Abilene Town (1946)
Rita: [to Sherry] I don't know whether you joined us or we joined you, but it's good to be together.
Chet Younger: You've been out looking for the man who stuck up the train?
Sheriff Bravo Trimble: I figure I got more trail dust than he did dollars.
Dan Mitchell: Now, Bravo, I thought we were old friends.
Sheriff Bravo Trimble: We are, Dan, we are. But you got the idea that you ought to kick up a fuss about things that are going to happen anyway. I don't figure it that way. A man's got to live. Cows get lost, sometimes accidents happen and fellas get killed. Why get hot under the collar about I? And why go hunting for fellas that don't want to be found?
Dan Mitchell: I understand you filed for reelection next fall, Bravo.
Sheriff Bravo Trimble: Yeah, they talked me into it. I figured on opening up a saloon or maybe going back to practicing dentistry. But somebody has got to keep law and order in the county.
Rita: You know, I think what I like least about you is you're so sure of yourself.
Dan Mitchell: When a man rides down the middle of Texas Street, confidence is all he's got.
Sherry Balder: Oh, Dan, if you care anything about me at all, take me away.
Dan Mitchell: Sherry, I... I wouldn't be any good to you running away. Being afraid would take half the fun out of life for me.
Dan Mitchell: I saw a motto on a sundial once that said: it's always later than you think
Dan Mitchell: The opinion in town is... you won't last long.
Hannaberry: The opinion here is... we will.
Dan Mitchell: Funny, you never know who's going to fire the first shot until the fight begins.
Dan Mitchell: [as he rides by her with the mostly bearded homesteaders] Hello Rita.
Rita: You ought to grow a beard, too.
Dan Mitchell: When you wear a sun bonnet and apron, I'll grow a beard.
Rita: When I wear a sun bonnet and an apron, I'll grow a beard.

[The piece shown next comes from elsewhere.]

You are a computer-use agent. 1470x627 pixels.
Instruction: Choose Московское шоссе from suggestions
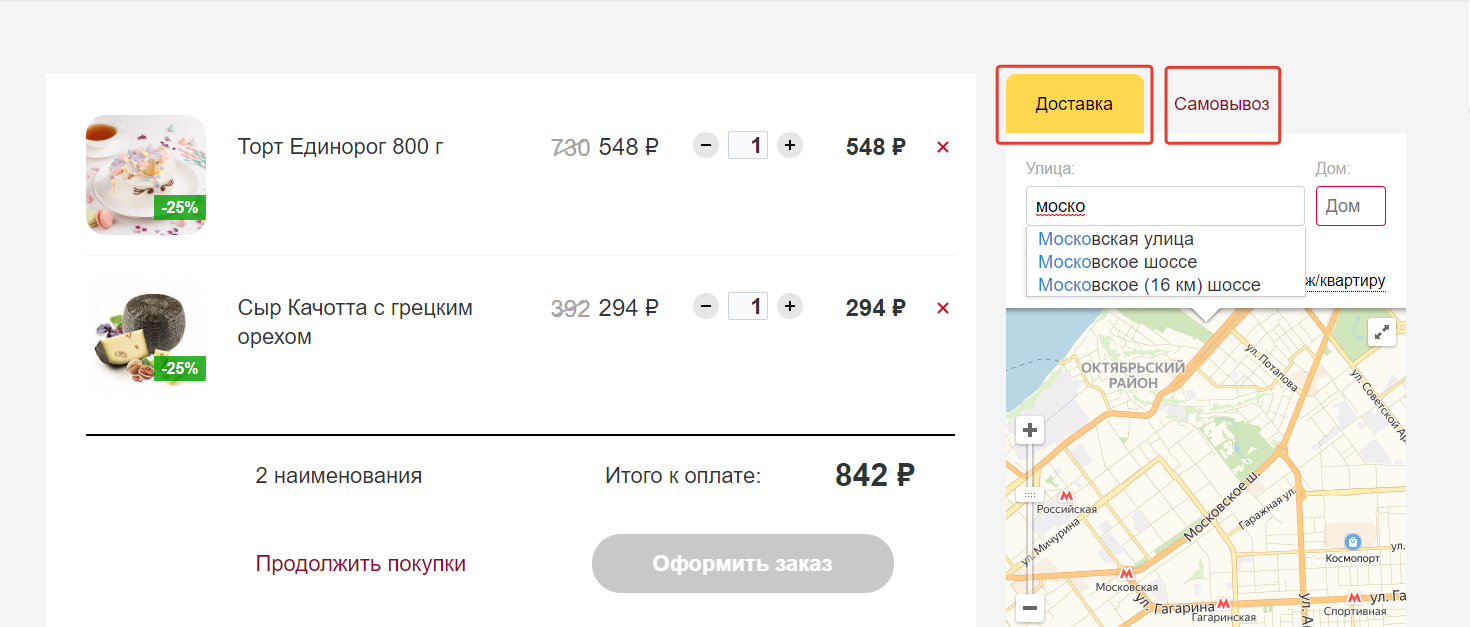1117,262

Narrator: [opening narration] Five years after the end of the Civil War, a thousand-mile cattle trail stretched from the plains of Texas to the railroad depots in Kansas. For ninety grueling days, through dust, heat, flies, loneliness, cowboys pushed Texas cattle northward on the Abilene Trail at an average speed of three quarters of a mile an hour toward Abilene, Kansas where raw-bred Southern beef could be turned into hard, Eastern cash. Abilene was the end of the trail, the end of the trailhands' thousand-mile, ninety-day-long boredom.

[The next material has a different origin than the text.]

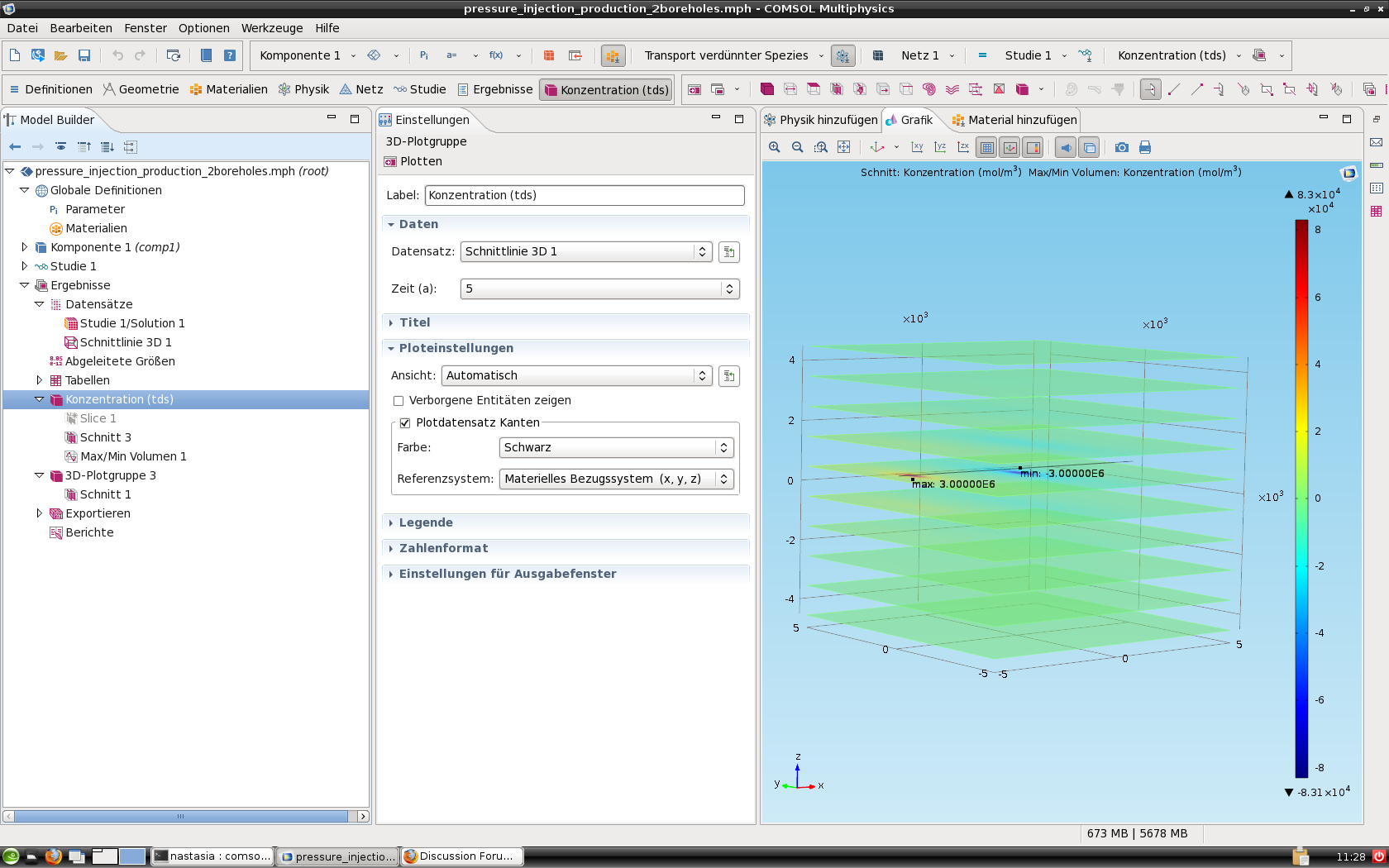Click the print icon in Grafik toolbar

pyautogui.click(x=1145, y=147)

Sheriff Bravo Trimble: Just one little game, Annie.
Charlie Fair: It's a wonder Rita didn't slug yuh.
Dan Mitchell: She works too hard at being mean, Charlie; real meanness comes natural.
First Cowboy: [to another cowboy as they're shooting off their guns looking for a saloon] What kind of town is this? Not a saloon on that side of the street.
Dan Mitchell: [Stealing a kiss from Rita, who's trying to resist] Better use some of that before it spoils.
Dan Mitchell: [motioning for Chet to stand up and surrender] All right, Chet.
Chet Younger: You'd better shoot. I'm not going.
Dan Mitchell: You;re going!... across the saddle, kickin' and scratchin'... Have to bring you back alive, Chet. Gotta prove you're not tough to get. That's important to me.
Dan Mitchell: [Trying to deter the cowboys from a shootout] Boys, back up. You wouldn't be happy buried a thousand miles from home.